» **Description of the task**: Your answer should be every line of the records that contains the word "will".

--- Provided material ---

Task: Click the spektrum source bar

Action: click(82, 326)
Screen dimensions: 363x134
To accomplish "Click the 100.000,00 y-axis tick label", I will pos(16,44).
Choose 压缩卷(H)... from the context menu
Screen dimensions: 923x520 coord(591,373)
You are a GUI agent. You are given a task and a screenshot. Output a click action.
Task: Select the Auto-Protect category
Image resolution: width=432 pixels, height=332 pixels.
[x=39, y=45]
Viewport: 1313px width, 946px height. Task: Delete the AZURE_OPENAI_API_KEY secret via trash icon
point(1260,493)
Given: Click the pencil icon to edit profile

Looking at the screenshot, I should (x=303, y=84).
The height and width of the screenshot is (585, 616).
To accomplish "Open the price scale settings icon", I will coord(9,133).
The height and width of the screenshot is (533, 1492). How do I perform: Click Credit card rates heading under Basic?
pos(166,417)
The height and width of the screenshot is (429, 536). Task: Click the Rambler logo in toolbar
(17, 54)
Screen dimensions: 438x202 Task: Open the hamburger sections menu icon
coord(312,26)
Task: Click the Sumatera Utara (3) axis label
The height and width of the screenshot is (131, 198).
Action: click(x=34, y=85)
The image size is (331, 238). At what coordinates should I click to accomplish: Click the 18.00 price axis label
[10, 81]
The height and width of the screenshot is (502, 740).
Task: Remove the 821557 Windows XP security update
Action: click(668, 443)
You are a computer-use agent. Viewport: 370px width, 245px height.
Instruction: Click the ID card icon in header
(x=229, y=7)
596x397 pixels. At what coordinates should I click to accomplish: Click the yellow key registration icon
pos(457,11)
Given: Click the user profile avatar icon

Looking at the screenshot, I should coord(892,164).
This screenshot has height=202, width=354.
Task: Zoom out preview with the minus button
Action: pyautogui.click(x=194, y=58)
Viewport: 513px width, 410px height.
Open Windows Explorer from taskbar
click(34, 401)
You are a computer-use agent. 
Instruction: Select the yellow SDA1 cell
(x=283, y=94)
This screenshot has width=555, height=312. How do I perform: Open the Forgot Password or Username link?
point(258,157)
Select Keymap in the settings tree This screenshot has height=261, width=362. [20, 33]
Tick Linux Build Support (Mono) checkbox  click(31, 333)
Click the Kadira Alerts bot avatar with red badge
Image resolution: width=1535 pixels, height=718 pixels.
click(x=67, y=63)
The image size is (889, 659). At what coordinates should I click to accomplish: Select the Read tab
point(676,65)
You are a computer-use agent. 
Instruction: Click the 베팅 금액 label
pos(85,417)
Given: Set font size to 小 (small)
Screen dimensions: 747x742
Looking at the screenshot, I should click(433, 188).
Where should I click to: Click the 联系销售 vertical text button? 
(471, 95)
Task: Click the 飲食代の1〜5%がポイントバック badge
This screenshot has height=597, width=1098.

---

» **Expected answer**:
To accomplish "Click the 100.000,00 y-axis tick label", I will pos(16,44).
To accomplish "Open the price scale settings icon", I will coord(9,133).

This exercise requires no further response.